A pandemia colocou uma pressão sem precedentes nas cadeias de suprimentos globais – e também nos trabalhadores que mantiveram esses sistemas funcionando em condições difíceis. Parece que muitos deles já estão fartos dessas condições.
Uma onda de greves e protestos trabalhistas ameaça indústrias em todo o mundo, especialmente as que envolvem a movimentação de mercadorias, passageiros e energia. Desde trabalhadores ferroviários e portuários nos EUA ou em campos de gás natural na Austrália a motoristas de caminhão no Peru, eles exigem acordos melhores à medida que a inflação consome seus salários.
Precisamente por seu trabalho ser tão crucial para a economia mundial agora – com cadeias de suprimentos ainda frágeis e mercados de trabalho apertados – esses trabalhadores têm mais poder na mesa de negociações. Quaisquer interrupções causadas por disputas trabalhistas podem aumentar a escassez e os preços crescentes que ameaçam desencadear recessões.
Isso encoraja trabalhadores do setor de transporte e logística a enfrentar seus chefes, de acordo com Katy Fox-Hodess, professora de relações trabalhistas na Sheffield University Management School, no Reino Unido. Ela aponta para as condições de trabalho já difíceis no setor após anos de desregulamentação.
“As cadeias de suprimentos globais não foram calibradas para lidar com uma crise como a pandemia, e os empregadores realmente empurraram essa crise para as costas dos trabalhadores”, diz Fox-Hodess.
De sua parte, os bancos centrais têm se preocupado com o fato de os trabalhadores serem pagos demais e desencadear uma espiral de preços e salários como a que elevou a inflação na década de 70. Na verdade, não há muitos sinais disso, com ganhos salariais defasados, em parte porque as organizações trabalhistas são muito menos poderosas do que eram naquela época.
Mas isso pode encobrir um outro problema. Grande parte da inflação de hoje decorre de pontos de estrangulamento específicos – e a agitação trabalhista nesses setores-chave pode ter efeitos mais amplos sobre os preços.
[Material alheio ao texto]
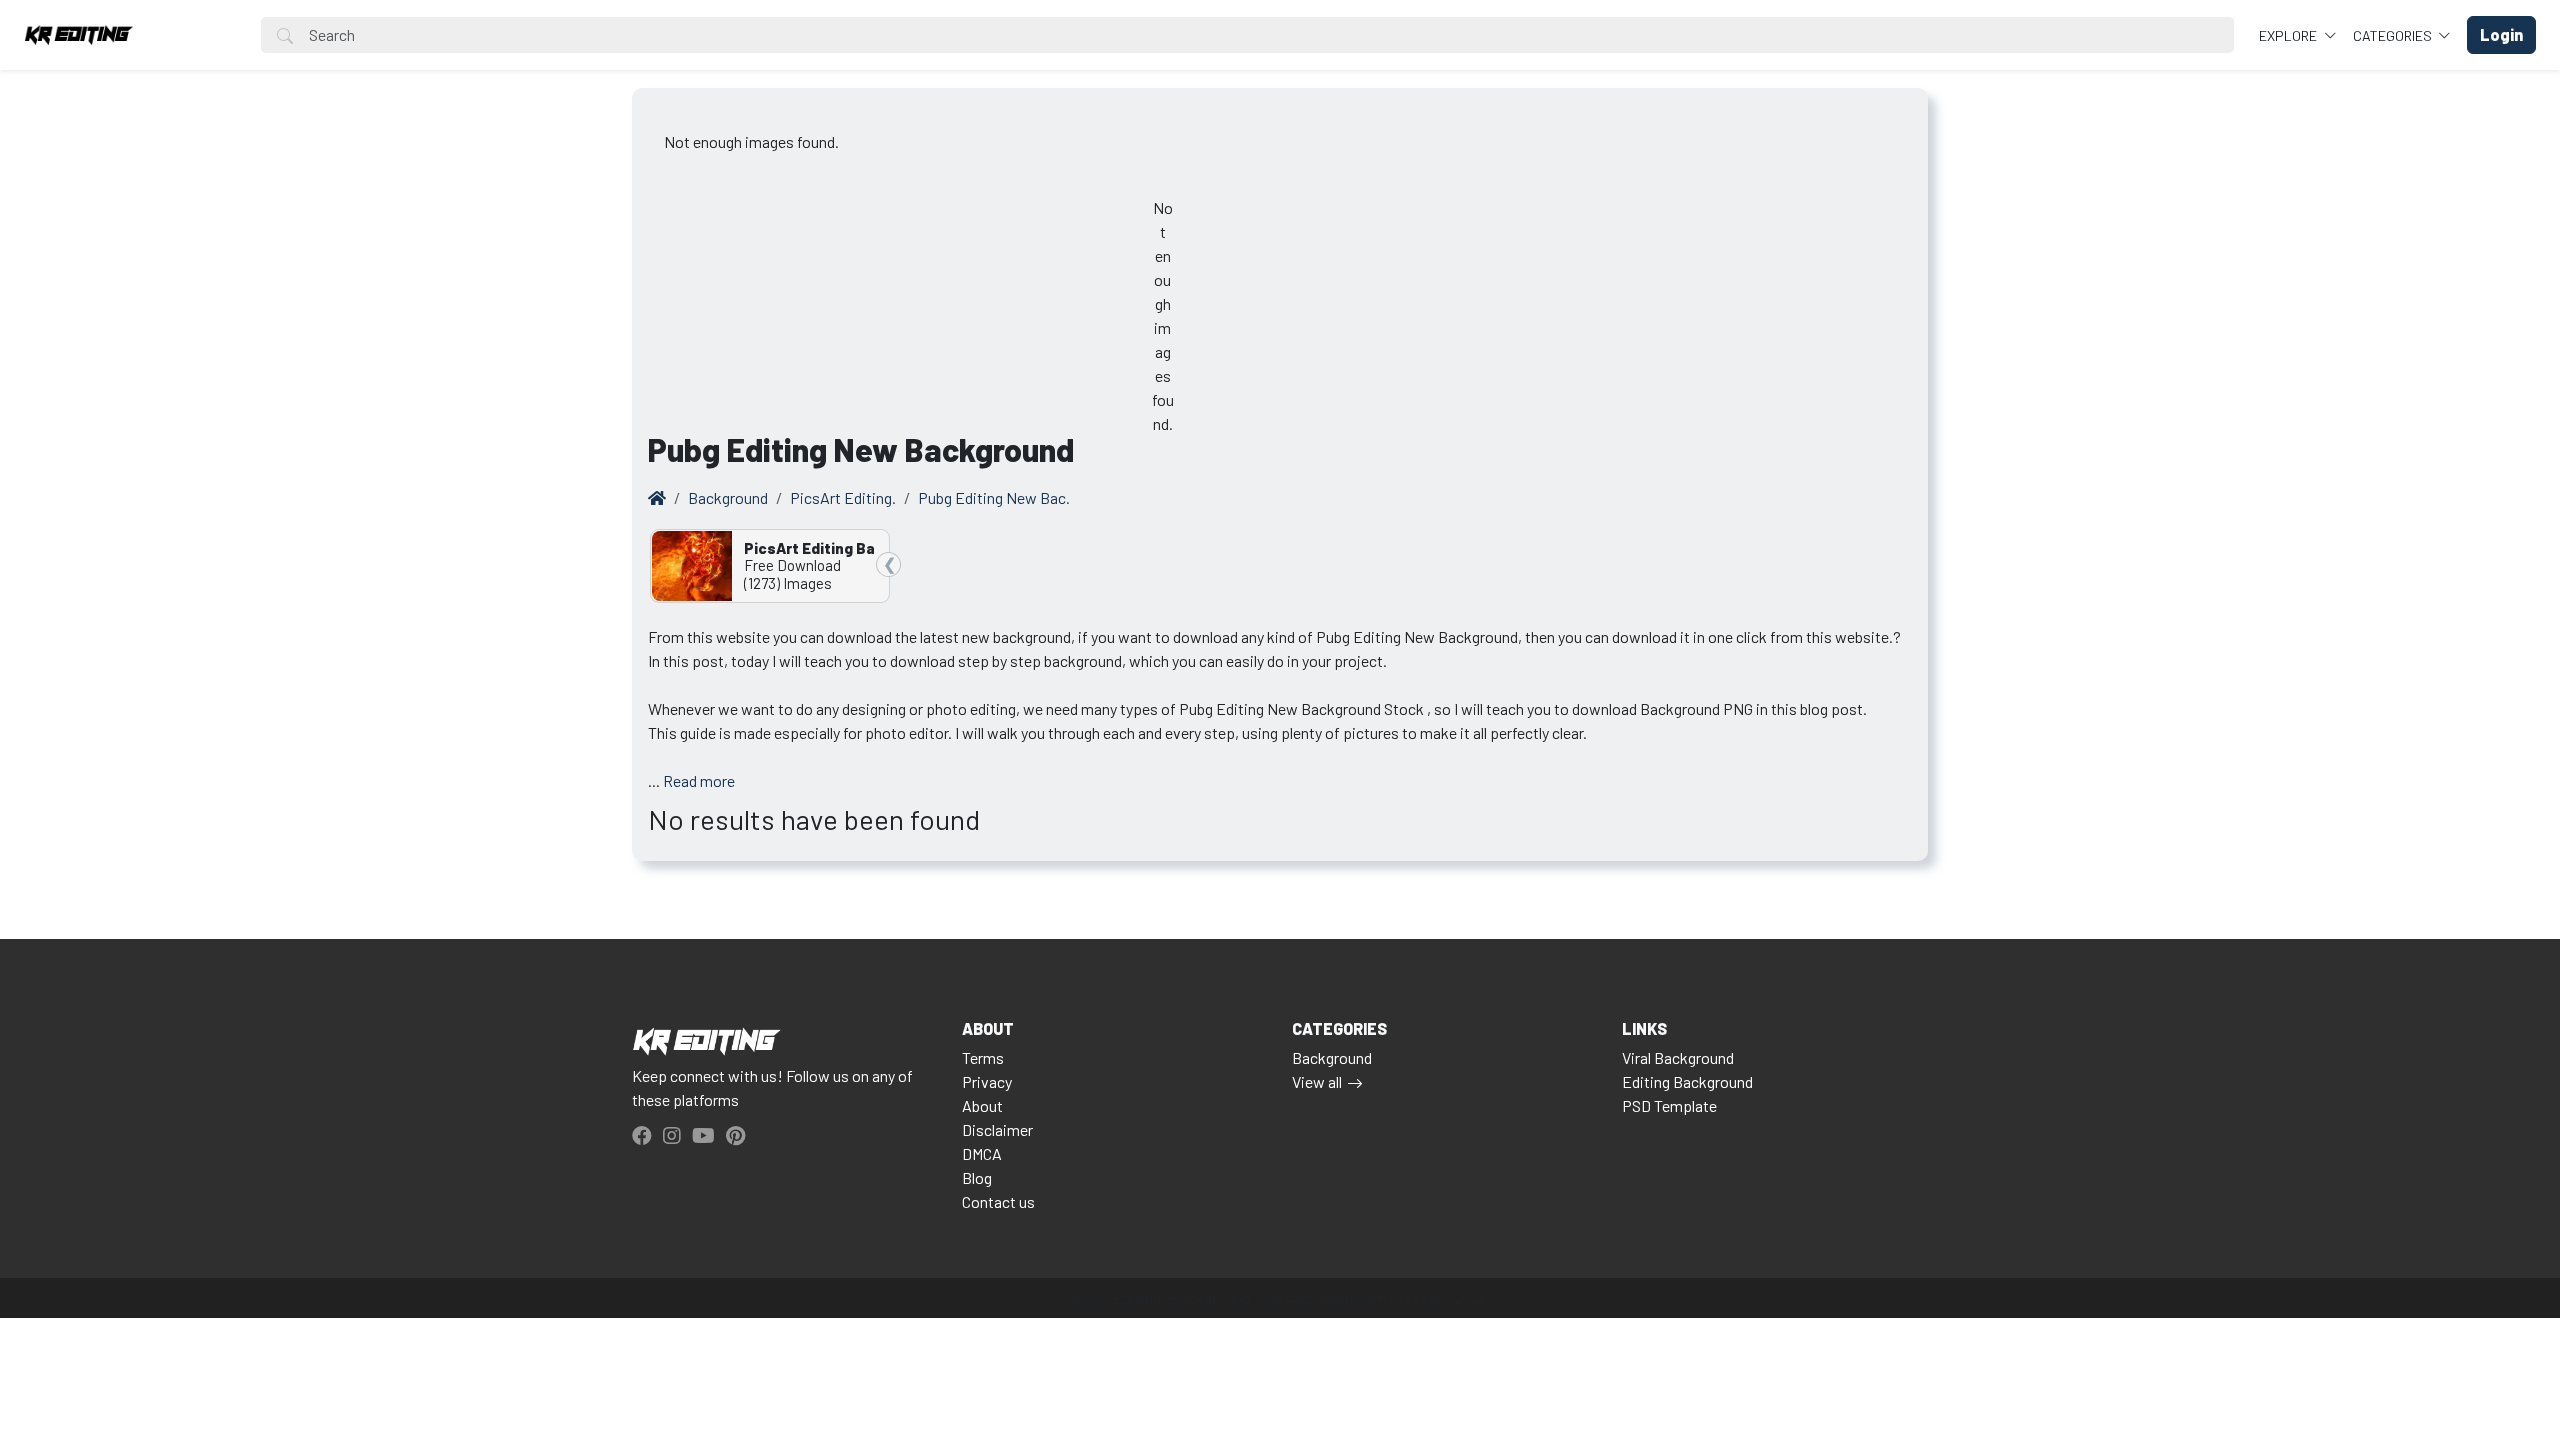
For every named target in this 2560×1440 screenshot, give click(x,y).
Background (728, 497)
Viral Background (1678, 1057)
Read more (699, 780)
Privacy (987, 1081)
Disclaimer (997, 1129)
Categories (2394, 35)
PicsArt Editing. (843, 497)
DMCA (982, 1153)
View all (1317, 1081)
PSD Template (1669, 1105)
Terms (983, 1057)
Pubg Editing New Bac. (994, 497)
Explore (2289, 35)
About (982, 1105)
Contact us (998, 1201)
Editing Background (1687, 1081)
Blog (977, 1177)
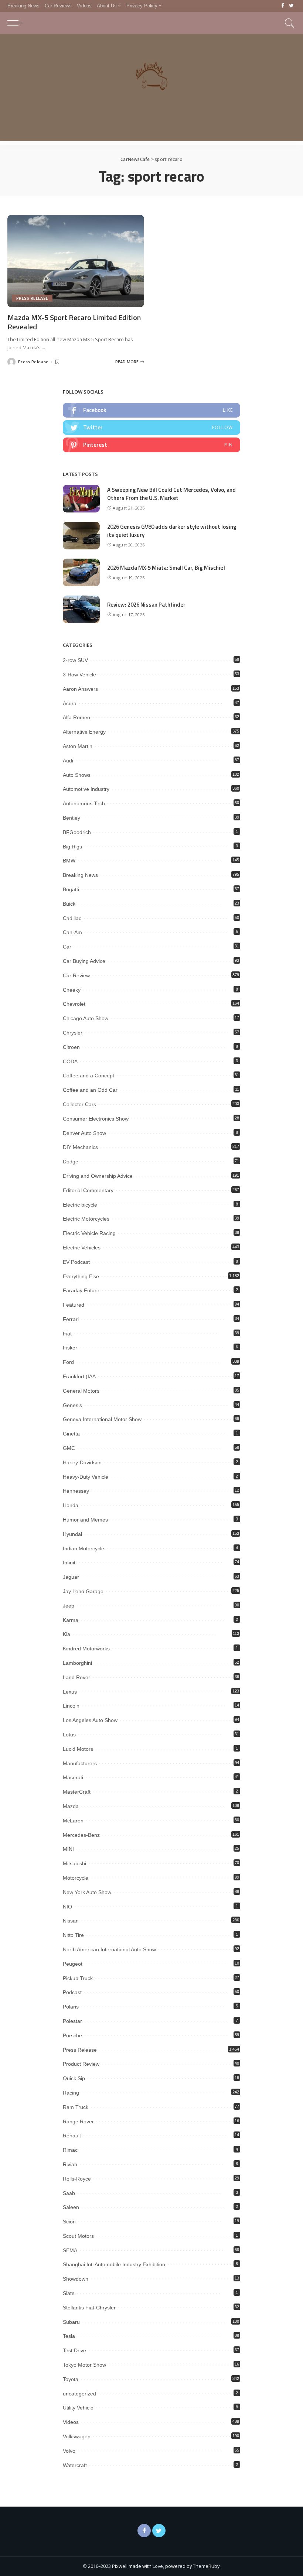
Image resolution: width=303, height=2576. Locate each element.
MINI (68, 1849)
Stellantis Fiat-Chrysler (89, 2308)
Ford (68, 1362)
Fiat (67, 1334)
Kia (66, 1634)
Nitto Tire (73, 1935)
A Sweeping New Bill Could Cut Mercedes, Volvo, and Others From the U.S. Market (171, 494)
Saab (69, 2193)
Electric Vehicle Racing (89, 1233)
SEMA (70, 2250)
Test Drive (74, 2350)
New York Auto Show (87, 1892)
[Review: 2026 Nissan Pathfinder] (81, 609)
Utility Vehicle (78, 2408)
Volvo (69, 2451)
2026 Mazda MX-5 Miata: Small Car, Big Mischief (166, 567)
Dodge (70, 1161)
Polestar (72, 2021)
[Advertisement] (151, 89)
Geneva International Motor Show (102, 1419)
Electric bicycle (80, 1205)
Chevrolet (74, 1004)
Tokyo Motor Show (84, 2365)
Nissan (71, 1921)
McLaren (73, 1821)
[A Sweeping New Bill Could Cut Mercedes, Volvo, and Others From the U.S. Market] (81, 498)
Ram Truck (75, 2107)
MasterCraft (77, 1792)
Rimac (70, 2150)
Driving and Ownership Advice (98, 1176)
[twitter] (151, 427)
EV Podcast (76, 1262)
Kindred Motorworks (86, 1648)
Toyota (70, 2379)
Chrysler (72, 1033)
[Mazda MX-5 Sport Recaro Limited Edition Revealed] (75, 261)
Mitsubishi (74, 1863)
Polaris (71, 2007)
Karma (70, 1620)
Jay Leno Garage (83, 1591)
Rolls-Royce (77, 2179)
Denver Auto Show (84, 1133)
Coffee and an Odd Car (90, 1090)
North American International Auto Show (109, 1949)
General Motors (81, 1391)
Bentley (71, 818)
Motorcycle (75, 1878)
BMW (69, 861)
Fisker (70, 1348)
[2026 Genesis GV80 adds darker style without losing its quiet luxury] (81, 535)
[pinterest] (151, 445)
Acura (69, 703)
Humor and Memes (85, 1520)
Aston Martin (77, 746)
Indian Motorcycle (83, 1548)
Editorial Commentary (88, 1190)
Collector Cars (79, 1104)
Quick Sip (74, 2078)
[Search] (288, 23)
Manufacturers (80, 1763)
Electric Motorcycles (86, 1219)
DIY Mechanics (80, 1147)
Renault (72, 2135)
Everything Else (81, 1276)
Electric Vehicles (82, 1248)
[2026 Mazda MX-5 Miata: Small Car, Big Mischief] (81, 572)
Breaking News (80, 875)
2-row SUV (75, 660)
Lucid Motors (78, 1749)
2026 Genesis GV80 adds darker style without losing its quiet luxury (171, 530)
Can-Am (72, 932)
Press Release (32, 298)
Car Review (76, 975)
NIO (67, 1907)
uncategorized (79, 2394)
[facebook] (151, 410)
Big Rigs (72, 847)
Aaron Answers (80, 689)
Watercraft (75, 2465)
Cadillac (72, 918)
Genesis (72, 1405)
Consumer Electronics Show (96, 1119)
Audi (68, 761)
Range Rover (78, 2121)
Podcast (72, 1992)
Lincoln (71, 1706)
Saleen (71, 2207)
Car (67, 947)
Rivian (70, 2164)
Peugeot (72, 1964)
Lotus (69, 1735)
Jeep (68, 1606)
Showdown (75, 2279)
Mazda (71, 1806)
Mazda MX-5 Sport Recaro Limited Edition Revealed (74, 322)
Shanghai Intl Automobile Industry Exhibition (114, 2264)
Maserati (73, 1777)
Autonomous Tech (84, 803)
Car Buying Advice (84, 961)
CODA (70, 1061)
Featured (73, 1305)
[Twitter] (291, 6)
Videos (71, 2422)
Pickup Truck (78, 1978)
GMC (69, 1448)
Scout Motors (78, 2236)
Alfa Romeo (76, 717)
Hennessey (76, 1491)
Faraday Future (81, 1290)
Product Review (81, 2064)
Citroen (71, 1047)
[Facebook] (283, 6)
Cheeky (72, 990)
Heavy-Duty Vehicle (85, 1477)
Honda (70, 1505)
Uma ameaça de greve dos trabalhadores de energia da Noruega, por exemplo, provocou mais turbulência nos mercados europeus de gás natural no início deste mês.
Há também um risco para o reequilíbrio das economias. Na pandemia, as pessoas compraram mais mercadorias em detrimento de serviços como passagens de avião ou hospedagem, pressionando as cadeias de suprimentos e alimentando a inflação. A expectativa é que os hábitos de consumo voltem ao normal, com os consumidores ansiosos para fazer uma nova viagem.
Mas as greves de comissários de voo da Ryanair, ou trabalhadores de aeroportos em Paris e Londres, estão aumentando o tumulto das viagens que podem afastar os turistas.